Defying the bloodshed and terror of last week, a caricature of the Prophet Muhammad is to appear Wednesday on the cover of the satirical newspaper Charlie Hebdo, weeping and holding a placard with the words "I am Charlie." Above him is emblazoned: "All is forgiven" — a phrase one writer said meant to show that the survivors of the attacks forgave the gunmen.

"I think that those who have been killed, if they were here, they would have been able to have a coffee today with the terrorists and just talk to them, ask them why they have done this," columnist Zineb El Rhazoui told the BBC. "We feel, as Charlie Hebdo's team, that we need to forgive the two terrorists who have killed our colleagues."

Two masked gunmen opened the onslaught in Paris with a Jan. 7 attack on the paper, singling out its editor and his police bodyguard for the first shots before killing 12 people in all. Ahmed Merabet, a French Muslim policeman, was one of the victims, killed as he lay wounded on the ground as the gunmen — brothers Said and Cherif Kouachi — made their escape.

Charlie Hebdo, which lampoons religion indiscriminately, had received threats after depicting Muhammed before, and its offices were firebombed in 2011.

France's main Muslim organization called Tuesday for calm, fearing that a new Muhammad cartoon could inflame passions anew.

Amid the hunt for accomplices, Bulgarian authorities said Tuesday they have a Frenchman under arrest who is believed to have links to Cherif Kouachi, one of the Charlie Hebdo attackers.

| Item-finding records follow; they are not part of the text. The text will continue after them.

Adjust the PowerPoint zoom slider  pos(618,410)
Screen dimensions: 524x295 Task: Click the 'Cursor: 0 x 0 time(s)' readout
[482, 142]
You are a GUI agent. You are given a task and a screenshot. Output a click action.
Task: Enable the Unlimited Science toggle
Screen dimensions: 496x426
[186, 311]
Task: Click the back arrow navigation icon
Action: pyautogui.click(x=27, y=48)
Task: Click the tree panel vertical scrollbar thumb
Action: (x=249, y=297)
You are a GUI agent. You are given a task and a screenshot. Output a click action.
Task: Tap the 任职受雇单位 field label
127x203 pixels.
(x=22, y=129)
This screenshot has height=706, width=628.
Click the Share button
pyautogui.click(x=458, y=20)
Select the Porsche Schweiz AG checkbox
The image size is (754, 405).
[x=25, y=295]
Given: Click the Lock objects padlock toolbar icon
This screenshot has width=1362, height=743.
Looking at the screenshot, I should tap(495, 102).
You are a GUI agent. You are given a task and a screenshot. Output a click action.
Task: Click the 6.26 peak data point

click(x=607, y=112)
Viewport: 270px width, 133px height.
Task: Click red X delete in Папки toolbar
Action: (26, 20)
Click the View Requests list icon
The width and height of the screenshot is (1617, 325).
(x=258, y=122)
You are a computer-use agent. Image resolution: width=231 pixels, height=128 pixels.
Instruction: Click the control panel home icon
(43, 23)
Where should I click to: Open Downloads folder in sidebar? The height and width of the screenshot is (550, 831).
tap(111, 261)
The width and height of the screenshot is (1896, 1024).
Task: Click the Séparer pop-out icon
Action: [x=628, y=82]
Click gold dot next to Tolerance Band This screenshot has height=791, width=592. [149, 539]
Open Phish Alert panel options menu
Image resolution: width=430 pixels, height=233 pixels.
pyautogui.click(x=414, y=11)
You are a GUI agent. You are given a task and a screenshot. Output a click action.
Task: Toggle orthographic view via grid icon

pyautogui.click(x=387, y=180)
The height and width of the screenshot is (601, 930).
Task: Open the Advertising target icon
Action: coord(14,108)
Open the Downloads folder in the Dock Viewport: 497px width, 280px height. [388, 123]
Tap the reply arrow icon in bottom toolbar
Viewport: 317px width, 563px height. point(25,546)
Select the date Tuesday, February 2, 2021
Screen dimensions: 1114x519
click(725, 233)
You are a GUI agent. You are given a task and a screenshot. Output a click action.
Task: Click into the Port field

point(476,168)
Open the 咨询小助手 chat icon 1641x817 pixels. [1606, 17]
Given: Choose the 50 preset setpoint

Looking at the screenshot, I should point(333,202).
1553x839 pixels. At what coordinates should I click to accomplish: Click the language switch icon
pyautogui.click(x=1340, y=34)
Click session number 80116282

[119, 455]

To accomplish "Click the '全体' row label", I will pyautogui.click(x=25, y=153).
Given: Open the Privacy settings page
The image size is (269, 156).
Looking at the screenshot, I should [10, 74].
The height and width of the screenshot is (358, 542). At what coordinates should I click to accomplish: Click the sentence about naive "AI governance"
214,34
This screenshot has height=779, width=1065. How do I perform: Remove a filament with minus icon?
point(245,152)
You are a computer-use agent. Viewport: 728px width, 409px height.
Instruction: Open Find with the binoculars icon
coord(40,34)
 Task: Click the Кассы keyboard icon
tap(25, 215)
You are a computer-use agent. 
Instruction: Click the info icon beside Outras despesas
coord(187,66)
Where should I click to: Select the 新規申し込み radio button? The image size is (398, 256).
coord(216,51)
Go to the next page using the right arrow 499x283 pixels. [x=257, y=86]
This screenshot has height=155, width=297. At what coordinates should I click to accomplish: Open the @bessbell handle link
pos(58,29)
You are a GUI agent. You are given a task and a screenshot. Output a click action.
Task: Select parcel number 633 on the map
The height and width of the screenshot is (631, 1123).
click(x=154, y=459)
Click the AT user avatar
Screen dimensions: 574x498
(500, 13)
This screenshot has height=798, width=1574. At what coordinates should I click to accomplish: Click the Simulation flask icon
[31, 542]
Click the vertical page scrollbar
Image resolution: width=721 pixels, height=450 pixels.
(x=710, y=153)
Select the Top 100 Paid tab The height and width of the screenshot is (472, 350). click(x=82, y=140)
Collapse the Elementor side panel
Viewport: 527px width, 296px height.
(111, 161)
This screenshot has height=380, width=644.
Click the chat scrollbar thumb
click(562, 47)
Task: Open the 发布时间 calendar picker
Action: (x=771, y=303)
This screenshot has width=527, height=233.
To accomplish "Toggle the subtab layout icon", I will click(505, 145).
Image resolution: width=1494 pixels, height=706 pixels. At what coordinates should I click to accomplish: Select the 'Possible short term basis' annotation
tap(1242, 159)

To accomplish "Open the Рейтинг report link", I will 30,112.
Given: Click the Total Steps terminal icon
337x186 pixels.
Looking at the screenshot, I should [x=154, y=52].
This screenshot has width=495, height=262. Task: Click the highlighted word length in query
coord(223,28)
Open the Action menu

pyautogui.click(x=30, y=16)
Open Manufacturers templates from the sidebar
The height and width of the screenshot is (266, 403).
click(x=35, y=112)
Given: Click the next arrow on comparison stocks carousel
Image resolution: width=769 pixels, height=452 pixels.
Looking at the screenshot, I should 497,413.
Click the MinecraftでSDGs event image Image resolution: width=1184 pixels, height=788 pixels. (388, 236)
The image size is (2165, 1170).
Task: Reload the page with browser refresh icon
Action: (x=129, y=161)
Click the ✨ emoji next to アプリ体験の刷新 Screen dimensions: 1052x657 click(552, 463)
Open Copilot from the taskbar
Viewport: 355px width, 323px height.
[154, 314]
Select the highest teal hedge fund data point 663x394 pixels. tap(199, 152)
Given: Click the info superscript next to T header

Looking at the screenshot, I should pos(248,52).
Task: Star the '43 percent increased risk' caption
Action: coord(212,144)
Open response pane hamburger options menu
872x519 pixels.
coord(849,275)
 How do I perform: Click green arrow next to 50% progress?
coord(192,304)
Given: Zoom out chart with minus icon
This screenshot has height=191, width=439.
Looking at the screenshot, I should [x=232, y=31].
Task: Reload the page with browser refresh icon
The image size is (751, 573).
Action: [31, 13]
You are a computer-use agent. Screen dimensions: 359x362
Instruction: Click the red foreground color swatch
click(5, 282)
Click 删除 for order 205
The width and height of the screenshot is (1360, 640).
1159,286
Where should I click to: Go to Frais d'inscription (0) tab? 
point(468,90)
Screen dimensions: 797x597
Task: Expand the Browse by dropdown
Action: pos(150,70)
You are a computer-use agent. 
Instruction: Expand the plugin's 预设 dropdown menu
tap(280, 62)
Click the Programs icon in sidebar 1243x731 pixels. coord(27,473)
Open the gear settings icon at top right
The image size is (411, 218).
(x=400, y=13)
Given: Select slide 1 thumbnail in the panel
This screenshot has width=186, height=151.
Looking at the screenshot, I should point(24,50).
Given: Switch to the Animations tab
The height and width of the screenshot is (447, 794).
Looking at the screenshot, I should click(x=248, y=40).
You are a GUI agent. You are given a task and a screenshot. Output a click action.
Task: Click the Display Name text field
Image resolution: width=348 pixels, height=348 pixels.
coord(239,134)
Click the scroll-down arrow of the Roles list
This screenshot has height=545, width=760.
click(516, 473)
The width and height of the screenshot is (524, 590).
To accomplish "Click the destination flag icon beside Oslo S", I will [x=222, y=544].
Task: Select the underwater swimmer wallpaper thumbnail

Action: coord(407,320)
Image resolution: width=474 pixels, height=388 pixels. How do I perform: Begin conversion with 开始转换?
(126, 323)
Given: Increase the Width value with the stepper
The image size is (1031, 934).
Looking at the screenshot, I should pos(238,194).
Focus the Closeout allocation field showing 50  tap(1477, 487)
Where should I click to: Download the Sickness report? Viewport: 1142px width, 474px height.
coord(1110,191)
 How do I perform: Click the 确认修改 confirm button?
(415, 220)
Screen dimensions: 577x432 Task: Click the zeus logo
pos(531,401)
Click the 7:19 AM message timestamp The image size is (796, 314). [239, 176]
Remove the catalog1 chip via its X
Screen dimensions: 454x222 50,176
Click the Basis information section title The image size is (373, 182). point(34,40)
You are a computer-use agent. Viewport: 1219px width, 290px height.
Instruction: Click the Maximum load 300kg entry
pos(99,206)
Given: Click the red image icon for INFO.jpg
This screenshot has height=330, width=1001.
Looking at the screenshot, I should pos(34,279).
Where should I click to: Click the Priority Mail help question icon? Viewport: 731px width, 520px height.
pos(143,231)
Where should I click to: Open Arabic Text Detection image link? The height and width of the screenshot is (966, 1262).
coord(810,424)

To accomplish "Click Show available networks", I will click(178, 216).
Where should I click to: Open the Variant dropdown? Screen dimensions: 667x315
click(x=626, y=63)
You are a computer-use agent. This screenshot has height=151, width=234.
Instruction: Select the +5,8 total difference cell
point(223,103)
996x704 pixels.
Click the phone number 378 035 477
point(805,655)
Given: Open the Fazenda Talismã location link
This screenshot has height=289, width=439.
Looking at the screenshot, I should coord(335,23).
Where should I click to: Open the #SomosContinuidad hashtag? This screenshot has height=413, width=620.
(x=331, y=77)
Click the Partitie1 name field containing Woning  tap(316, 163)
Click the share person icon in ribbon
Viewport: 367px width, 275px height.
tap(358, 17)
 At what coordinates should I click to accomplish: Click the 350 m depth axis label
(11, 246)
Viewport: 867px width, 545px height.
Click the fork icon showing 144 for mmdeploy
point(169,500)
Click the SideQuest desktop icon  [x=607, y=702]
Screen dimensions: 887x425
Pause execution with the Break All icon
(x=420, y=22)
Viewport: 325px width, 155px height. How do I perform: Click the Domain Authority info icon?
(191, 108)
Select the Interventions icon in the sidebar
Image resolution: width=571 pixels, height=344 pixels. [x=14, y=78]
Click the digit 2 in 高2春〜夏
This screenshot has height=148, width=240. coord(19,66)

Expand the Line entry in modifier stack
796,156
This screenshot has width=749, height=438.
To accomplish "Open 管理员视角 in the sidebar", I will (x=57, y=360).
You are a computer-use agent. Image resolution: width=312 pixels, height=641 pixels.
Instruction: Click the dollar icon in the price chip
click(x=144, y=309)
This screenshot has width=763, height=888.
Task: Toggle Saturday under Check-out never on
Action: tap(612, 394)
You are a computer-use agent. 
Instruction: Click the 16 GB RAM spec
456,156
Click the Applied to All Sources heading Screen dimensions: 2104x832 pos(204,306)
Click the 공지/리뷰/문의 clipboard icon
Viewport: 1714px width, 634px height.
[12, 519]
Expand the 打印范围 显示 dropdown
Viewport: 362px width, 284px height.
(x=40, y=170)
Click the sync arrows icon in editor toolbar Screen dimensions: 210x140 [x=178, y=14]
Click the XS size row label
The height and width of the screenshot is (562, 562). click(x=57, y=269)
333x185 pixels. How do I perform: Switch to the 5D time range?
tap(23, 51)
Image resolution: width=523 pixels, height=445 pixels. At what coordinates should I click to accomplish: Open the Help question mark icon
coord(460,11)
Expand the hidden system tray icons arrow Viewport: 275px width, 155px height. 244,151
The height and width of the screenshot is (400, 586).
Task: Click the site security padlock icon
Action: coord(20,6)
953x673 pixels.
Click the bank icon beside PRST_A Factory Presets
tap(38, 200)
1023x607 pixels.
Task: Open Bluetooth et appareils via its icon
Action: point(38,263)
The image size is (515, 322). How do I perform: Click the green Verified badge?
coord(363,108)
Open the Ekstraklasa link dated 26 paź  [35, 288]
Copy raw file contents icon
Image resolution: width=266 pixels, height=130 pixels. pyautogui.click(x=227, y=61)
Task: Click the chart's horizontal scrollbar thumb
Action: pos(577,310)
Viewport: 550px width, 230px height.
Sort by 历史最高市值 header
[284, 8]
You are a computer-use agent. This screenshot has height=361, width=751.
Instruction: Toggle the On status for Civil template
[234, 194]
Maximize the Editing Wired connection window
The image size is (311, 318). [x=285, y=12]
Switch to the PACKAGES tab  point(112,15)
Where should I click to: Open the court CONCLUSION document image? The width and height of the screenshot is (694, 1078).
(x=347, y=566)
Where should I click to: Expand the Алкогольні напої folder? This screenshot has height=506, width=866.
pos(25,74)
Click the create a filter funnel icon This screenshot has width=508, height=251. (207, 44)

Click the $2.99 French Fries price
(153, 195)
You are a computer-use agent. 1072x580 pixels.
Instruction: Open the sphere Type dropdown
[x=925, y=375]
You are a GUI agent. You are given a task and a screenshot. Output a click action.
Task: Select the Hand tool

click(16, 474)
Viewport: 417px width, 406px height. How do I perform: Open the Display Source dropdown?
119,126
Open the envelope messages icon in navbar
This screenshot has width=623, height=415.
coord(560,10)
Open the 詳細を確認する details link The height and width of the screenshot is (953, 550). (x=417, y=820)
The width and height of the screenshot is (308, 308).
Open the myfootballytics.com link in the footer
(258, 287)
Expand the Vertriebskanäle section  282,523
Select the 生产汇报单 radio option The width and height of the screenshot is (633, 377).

Fritz-Joly Joachin, 29, was arrested Jan. 1 as he tried to cross into Turkey, under two European arrest warrants, one citing his alleged links to a terrorist organization and a second for allegedly kidnapping his 3-year-old son and smuggling him out of the country, said Darina Slavova, the regional prosecutor for Bulgaria's southern province of Haskovo.

"He met with Kouachi several times at the end of December," Slavova said.

The Kouachi brothers and their friend, Amedy Coulibaly, the man who killed four hostages in the Paris grocery, died Friday in clashes with French police. All three claimed ties to Islamic extremists in the Middle East — the Kouachis to al-Qaida in Yemen and Coulibaly to the Islamic State group.

Two French police officials told The Associated Press that authorities were searching around Paris for the Mini Cooper registered to Hayat Boumeddiene, Coulibaly's widow, who Turkish officials say is now in Syria.

One of the police officials said the Paris terror cell consisted of about 10 members and that "five or six could still be at large," but he did not provide their names. The other official said the cell was made up of about eight people and included Boumeddiene.

Video has emerged of Coulibaly explaining how the attacks in Paris would unfold. French police want to find the person or persons who shot and posted the video, which was edited after Friday's attacks.

Ties among the three attackers themselves date back to at least 2005, when Coulibaly and Cherif Kouachi were jailed together.